Athletes in most sports are urged to wear eye protection with lenses made of polycarbonate, a tough material used in plastic riot shields and jet aircraft canopies. When you choose eyeguards, make sure the materials meet impact standards set by ANSI (American National Standards Institute). The protective glasses should fit comfortably and allow you to wear a helmet with them. Don’t buy or use sports eyeguards without lenses.

Sun and Snow

Sun reflecting off snow sets the conditions for snow blindness, an overexposure of the eyes to ultraviolet rays. Snow blindness makes your eyes red, itchy, and sensitive to light, making them feel as if they had been rubbed with sandpaper. Recovery from snowblindness takes time – up to two or three days. The condition is easily prevented by wearing goggles or glasses that wrap around the side of your face and that filter out 100 percent of the ultraviolet light. Another advantage to wearing goggles is that they protect your eyes from wayward ski poles and tree branches.

Eye Myths

* Reading in bad light hurts your eyes. In low light your pupils open wider (dilate) to let in more light. This may strain the eye muscles, but dim light doesn’t harm your eyesight.

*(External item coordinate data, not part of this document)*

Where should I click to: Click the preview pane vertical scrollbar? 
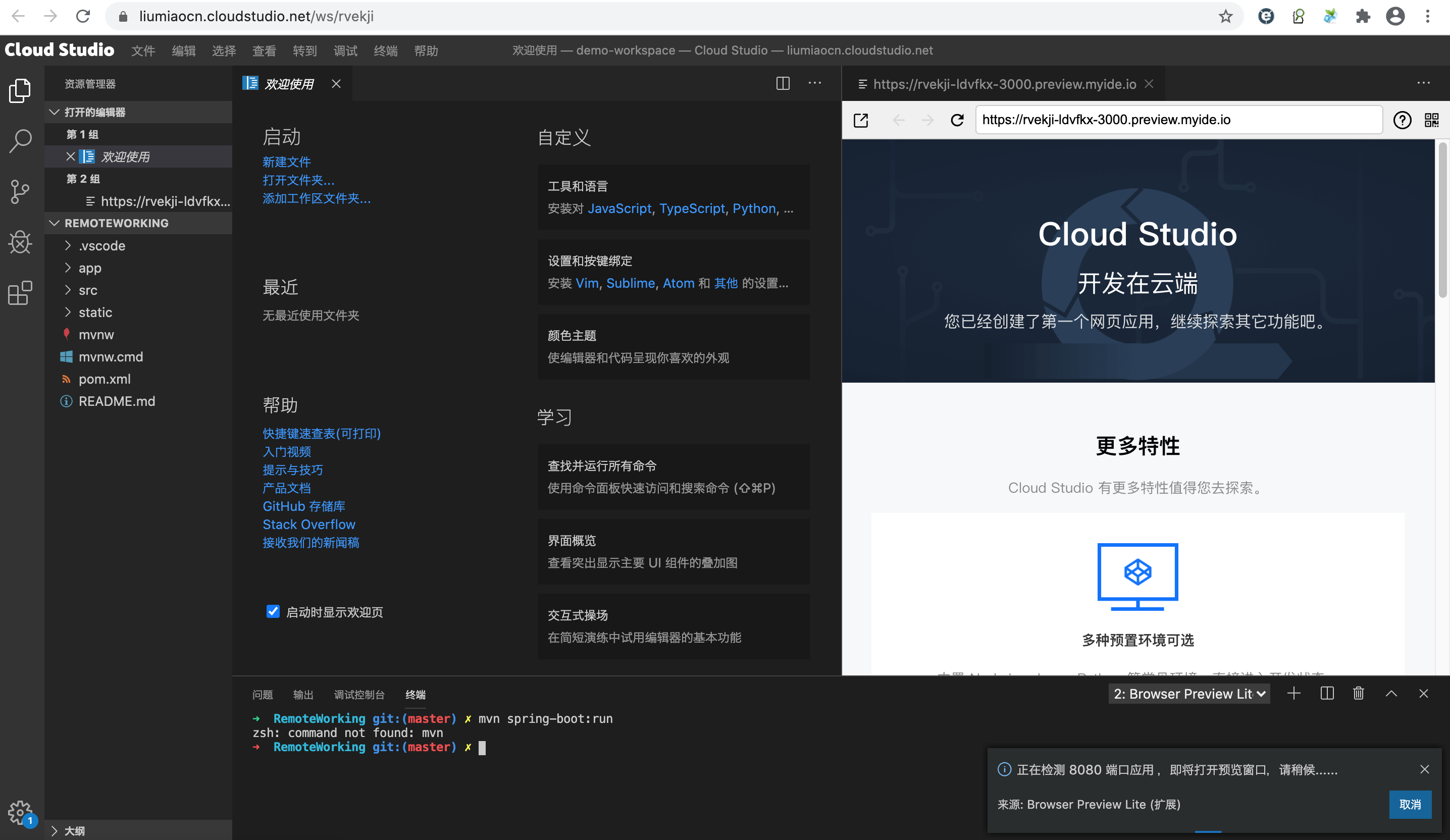(1442, 220)
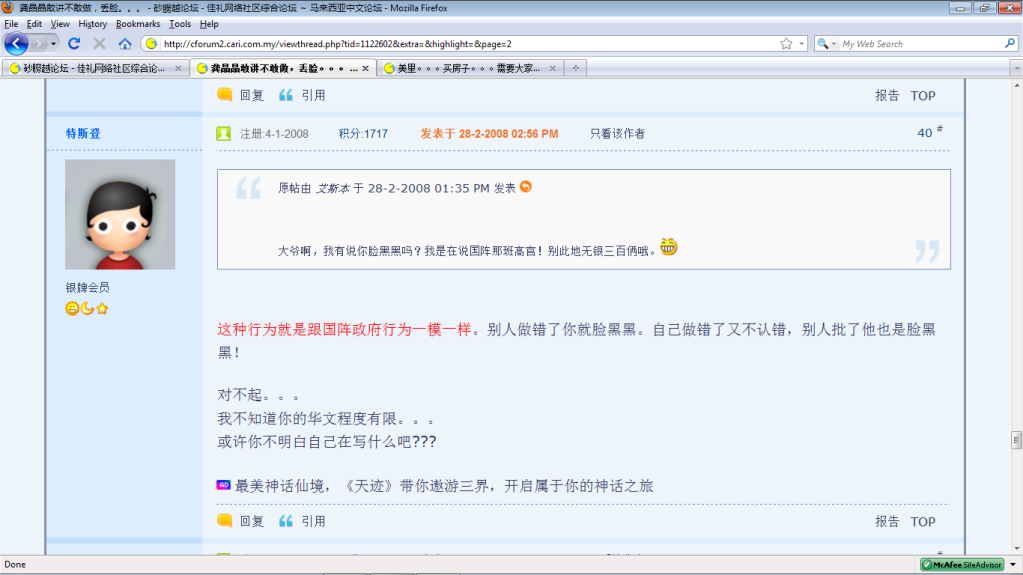Click the 引用 quote link under the post
Image resolution: width=1023 pixels, height=575 pixels.
tap(312, 521)
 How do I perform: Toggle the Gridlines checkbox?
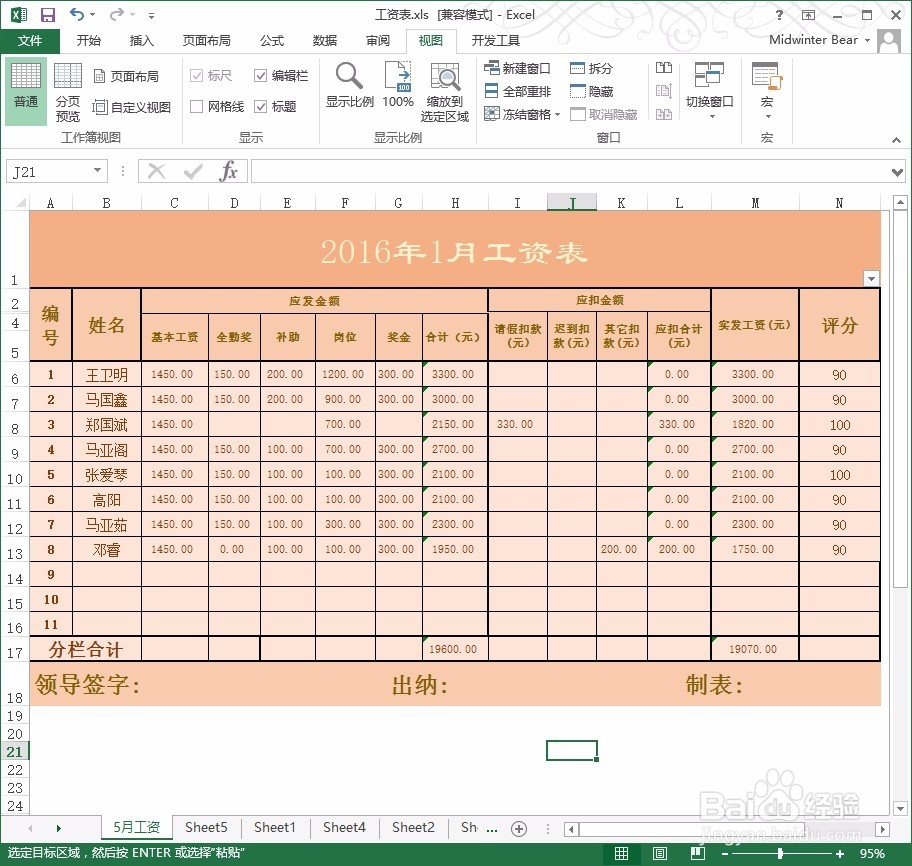(198, 105)
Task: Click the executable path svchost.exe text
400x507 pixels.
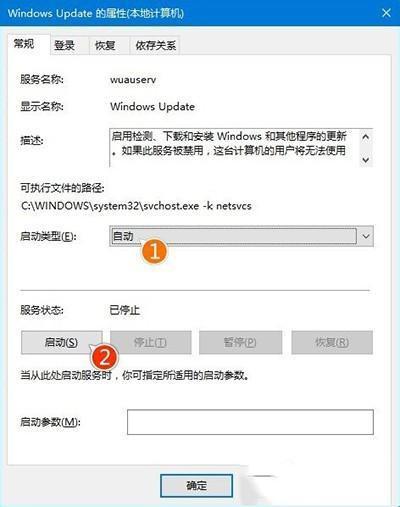Action: pyautogui.click(x=136, y=206)
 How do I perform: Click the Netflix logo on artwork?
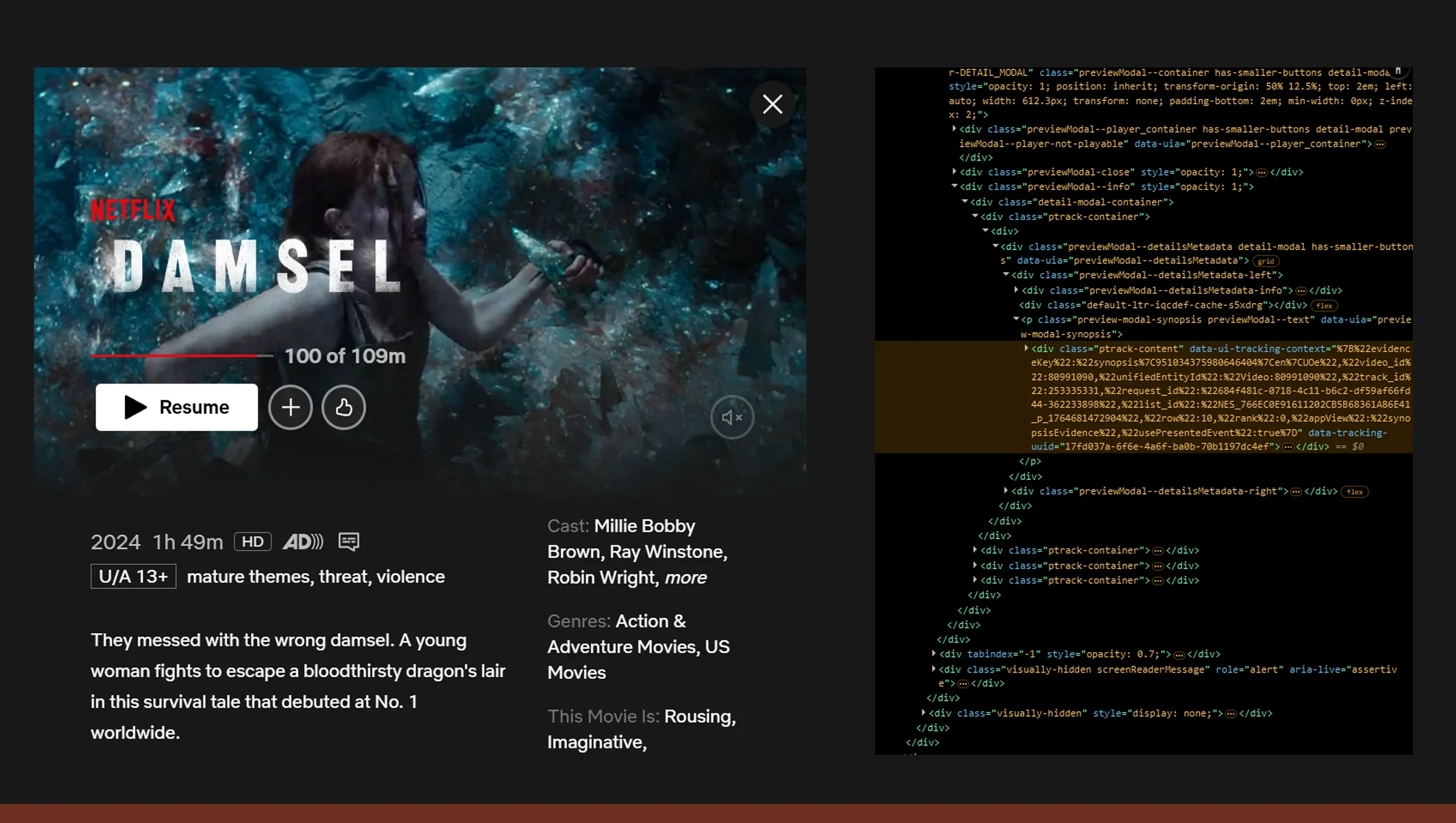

* Using a computer or doing detail work makes you nearsighted. Nearsightedness is genetic (inherited), and no type of work will make your vision worse. Working at a computer, however, can make your eyes dry because you blink less and you tend to open your eyes wider. Artificial tears, which are a kind of eyedrop, are good to relieve this. If you wear glasses for reading and work a lot at a computer, you may develop eyestrain. Reading glasses are made for reading at a distance of about 12 to 14 inches; computer screens are usually 18 to 20 inches away. Ask your eye care professional about lenses that are appropriate for a computer.

* Your vision will get worse if you don’t wear your glasses, or vice versa. The anatomy of your eye isn’t changed by your wearing glasses. Not wearing your glasses strains the eye muscles, but does not affect the eyes.

Finally, remember that you can’t wear out your eyes by overusing them.

Shades of Protection

Look for these three features when choosing sunglasses.

* Lenses that block 90 percent to 100 percent of UV-A and UV-B rays. This information should be stated on the tag.

* Dark tints that screen out 75 to 90 percent of visible light. * Lenses that have uniform color and no distortion. Test this by holding the sunglasses at arm’s length and looking through them at a straight line. If the line distorts or moves, the lens has imperfections.